Allowing patients with heart failure to drink as much fluid as they want had no negative effects on safety outcomes — including hospitalization and death — and prevented discomfort related to thirst, results of the FRESH-UP trial showed.
“The study questions the benefit of fluid restriction in patients with chronic heart failure,” said investigator Roland van Kimmenade, a cardiologist at Radboud University Medical Centre in Nijmegen, Netherlands.
In the multicenter, open-label trial, 504 patients were randomized to current advice, which is to drink less than 1500 mL of fluids per day, or to drink unlimited fluids. The FRESH-Up study fills a gap in the evidence, said van Kimmenade, who presented the study results at the American College of Cardiology (ACC) Scientific Session 2025 in Chicago. They were also published simultaneously in Nature Medicine.
Patients with heart failure have been advised to restrict fluids for decades, and the advice appears as recently as 2022 in US guidelines. However, fluid restriction is based on an intuitive idea that it would prevent congestion, he explained, and there is little evidence to support the advice.
FRESH-UP Trial
Safety outcomes were similar in the two groups, including death, hospitalization — all-cause and specifically for heart failure — use of intravenous loop diuretics, and acute kidney injury.
FRESH-UP investigators had hoped that the study would show improvements in quality of life for the patients assigned to unrestricted fluid intake. However, after 3 months of follow-up, patients who could drink as much as they wanted showed only a slight increase in quality of life, and those on restricted fluid showed only a slight decrease. Quality of life was measured with a standard survey, the Kansas City Cardiomyopathy Questionnaire, and the differences between the two groups were not statistically significant.
But “thirst distress,” measured with a standard questionnaire, was significantly higher in the restricted-fluid group. This was despite the fact that the average daily amount of fluids consumed was just under 1500 mL in the restricted-fluid group and 1764 mL in the unrestricted-fluid group, a difference of just over a cup.
The trial assessed patients with stable, rather than acute, heart failure, and New York Heart Association classes II and III disease, rather than patients with more severe class IV disease. Patients with hyponatremia were excluded from the study.
Who Will Benefit?
It’s unlikely that fluid restriction would change outcomes in patients with more severe heart failure, van Kimmenade said. Registries of patients with heart failure and a previous Canadian study of patients with heart failure and kidney disease have provided some evidence that patients with normal kidney function can clear water from the body.

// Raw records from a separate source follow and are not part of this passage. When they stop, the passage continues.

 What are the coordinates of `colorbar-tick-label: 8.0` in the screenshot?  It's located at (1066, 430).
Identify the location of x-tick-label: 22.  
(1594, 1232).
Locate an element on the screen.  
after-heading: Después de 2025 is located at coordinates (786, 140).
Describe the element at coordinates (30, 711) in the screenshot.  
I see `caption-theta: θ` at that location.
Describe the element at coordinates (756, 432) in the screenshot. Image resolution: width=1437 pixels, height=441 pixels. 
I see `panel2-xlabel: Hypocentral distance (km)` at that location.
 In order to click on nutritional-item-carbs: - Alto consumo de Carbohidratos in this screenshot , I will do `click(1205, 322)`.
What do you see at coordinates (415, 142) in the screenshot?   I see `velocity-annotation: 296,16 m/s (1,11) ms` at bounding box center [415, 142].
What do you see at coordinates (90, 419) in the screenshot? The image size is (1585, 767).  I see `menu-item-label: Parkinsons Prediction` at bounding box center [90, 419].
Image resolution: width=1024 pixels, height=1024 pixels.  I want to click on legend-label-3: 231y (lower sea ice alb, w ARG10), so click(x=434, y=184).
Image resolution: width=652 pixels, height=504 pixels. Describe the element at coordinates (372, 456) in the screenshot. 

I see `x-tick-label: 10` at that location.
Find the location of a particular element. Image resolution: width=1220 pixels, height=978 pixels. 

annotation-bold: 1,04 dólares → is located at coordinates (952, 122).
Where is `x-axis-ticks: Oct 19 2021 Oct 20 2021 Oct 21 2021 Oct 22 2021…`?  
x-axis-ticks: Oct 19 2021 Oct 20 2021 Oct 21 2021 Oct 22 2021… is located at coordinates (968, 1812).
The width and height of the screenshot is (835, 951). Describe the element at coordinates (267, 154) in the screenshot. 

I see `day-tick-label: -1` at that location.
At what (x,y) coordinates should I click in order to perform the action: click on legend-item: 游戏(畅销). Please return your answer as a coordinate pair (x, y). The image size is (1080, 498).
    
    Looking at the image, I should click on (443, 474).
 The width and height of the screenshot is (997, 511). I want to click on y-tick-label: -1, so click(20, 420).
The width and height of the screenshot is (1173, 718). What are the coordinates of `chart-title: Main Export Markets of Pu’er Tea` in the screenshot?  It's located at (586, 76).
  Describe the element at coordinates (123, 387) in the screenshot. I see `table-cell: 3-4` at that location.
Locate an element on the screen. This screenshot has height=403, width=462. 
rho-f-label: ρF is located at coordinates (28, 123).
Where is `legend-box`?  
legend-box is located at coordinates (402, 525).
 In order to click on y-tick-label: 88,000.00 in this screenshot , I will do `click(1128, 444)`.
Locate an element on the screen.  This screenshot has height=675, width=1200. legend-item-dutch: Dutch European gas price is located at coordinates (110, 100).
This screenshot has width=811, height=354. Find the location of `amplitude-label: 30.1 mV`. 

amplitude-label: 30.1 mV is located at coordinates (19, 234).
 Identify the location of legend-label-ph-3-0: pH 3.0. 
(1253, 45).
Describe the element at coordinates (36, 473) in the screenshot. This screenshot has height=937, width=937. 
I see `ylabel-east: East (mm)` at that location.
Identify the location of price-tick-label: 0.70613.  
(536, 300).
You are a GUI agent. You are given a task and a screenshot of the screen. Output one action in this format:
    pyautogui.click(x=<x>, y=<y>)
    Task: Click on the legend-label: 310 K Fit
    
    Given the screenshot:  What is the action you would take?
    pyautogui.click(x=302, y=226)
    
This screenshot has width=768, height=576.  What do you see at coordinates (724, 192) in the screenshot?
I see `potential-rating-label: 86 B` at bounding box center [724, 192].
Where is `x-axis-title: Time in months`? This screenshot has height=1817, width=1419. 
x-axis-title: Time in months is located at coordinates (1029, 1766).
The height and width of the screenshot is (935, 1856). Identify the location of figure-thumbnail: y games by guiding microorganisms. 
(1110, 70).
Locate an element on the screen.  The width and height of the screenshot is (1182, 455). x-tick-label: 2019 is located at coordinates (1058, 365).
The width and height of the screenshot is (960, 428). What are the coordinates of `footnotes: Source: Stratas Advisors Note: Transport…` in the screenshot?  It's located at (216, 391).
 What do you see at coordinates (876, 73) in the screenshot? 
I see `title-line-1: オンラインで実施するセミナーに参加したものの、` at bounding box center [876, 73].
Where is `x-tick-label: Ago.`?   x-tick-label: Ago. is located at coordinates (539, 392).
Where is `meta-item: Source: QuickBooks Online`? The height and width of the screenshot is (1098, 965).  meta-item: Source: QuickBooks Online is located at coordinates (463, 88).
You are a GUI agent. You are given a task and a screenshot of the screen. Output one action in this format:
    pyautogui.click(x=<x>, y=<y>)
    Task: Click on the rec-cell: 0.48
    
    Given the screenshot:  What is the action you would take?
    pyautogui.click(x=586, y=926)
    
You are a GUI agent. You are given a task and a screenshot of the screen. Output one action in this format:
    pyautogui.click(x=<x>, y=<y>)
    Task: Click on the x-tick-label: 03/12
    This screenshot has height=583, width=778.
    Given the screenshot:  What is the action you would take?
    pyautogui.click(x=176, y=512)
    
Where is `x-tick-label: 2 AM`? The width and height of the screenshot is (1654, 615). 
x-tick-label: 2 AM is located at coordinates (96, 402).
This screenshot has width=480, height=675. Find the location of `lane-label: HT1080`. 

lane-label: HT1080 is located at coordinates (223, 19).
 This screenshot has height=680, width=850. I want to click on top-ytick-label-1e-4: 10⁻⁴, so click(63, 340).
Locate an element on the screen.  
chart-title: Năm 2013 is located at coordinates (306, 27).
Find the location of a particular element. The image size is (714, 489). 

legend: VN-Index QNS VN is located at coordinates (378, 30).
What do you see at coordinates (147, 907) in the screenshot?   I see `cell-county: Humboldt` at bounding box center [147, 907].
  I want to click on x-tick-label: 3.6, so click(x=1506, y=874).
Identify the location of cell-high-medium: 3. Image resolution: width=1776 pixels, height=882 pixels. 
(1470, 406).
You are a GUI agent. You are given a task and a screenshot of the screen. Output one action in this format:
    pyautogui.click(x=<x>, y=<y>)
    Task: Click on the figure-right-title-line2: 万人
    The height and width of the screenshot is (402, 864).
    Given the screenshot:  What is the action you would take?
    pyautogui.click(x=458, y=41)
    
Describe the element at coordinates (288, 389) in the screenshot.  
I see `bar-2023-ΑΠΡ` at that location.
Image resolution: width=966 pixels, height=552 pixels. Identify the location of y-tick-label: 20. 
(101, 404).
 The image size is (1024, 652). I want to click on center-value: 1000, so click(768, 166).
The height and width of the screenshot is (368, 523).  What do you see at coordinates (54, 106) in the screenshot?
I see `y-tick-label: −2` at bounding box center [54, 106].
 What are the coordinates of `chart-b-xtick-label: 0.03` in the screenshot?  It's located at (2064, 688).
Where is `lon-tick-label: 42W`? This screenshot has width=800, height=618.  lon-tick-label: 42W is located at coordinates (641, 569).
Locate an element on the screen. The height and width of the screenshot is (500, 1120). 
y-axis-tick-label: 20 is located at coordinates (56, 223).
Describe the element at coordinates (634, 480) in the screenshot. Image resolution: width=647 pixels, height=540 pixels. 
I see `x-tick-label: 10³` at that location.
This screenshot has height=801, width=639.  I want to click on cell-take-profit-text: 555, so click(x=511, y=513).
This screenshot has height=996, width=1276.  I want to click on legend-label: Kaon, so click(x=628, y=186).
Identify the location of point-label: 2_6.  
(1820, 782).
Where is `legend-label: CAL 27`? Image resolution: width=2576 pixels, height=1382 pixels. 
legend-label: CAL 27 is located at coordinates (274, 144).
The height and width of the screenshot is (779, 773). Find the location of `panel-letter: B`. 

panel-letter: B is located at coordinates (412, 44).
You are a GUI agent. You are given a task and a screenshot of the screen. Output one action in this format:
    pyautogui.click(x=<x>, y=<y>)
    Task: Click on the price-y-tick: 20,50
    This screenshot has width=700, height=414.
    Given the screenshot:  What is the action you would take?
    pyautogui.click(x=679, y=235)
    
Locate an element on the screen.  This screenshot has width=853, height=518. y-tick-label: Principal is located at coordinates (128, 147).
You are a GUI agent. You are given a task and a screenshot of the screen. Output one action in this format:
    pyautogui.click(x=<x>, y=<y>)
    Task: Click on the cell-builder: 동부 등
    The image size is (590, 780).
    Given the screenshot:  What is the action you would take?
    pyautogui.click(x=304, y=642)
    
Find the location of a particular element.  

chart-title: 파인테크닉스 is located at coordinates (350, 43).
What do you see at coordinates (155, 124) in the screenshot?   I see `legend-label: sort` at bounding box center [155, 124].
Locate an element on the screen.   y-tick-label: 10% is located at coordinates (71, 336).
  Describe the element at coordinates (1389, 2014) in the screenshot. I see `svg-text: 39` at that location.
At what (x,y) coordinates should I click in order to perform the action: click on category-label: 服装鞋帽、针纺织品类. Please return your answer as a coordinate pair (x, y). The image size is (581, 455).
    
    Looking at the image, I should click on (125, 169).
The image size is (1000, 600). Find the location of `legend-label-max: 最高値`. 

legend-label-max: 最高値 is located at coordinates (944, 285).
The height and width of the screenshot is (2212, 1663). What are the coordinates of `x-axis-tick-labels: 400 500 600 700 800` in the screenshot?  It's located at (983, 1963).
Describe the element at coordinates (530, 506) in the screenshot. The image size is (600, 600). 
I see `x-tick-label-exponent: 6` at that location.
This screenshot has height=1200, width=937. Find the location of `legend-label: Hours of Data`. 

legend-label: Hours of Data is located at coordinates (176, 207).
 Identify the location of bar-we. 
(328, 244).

“The study was really inspired by the patients,” said van Kimmenade. “Patients said to us, ‘You are giving us this advice, but I don’t like it. How is it helping me?'” Patients with heart failure didn’t like having to keep a record of what they drank during a day or having to decide whether they could have a cup of coffee with their spouse in the morning or a cup of tea with a friend in the afternoon.
Patients were even involved in funding the study, which was crowd sourced.
Patient quality of life is increasingly important, said Shelley Hall, MD, from the Baylor University Medical Center in Dallas, who is chair of the ACC Heart Failure and Transplant Council and an ACC-invited discussant.
“I was delighted to see the results of this trial. We have done such a good job with our interventions in heart failure that we need to start focussing on quality of life,” she said.
“Let’s be more compassionate to our patients and ourselves,” she added.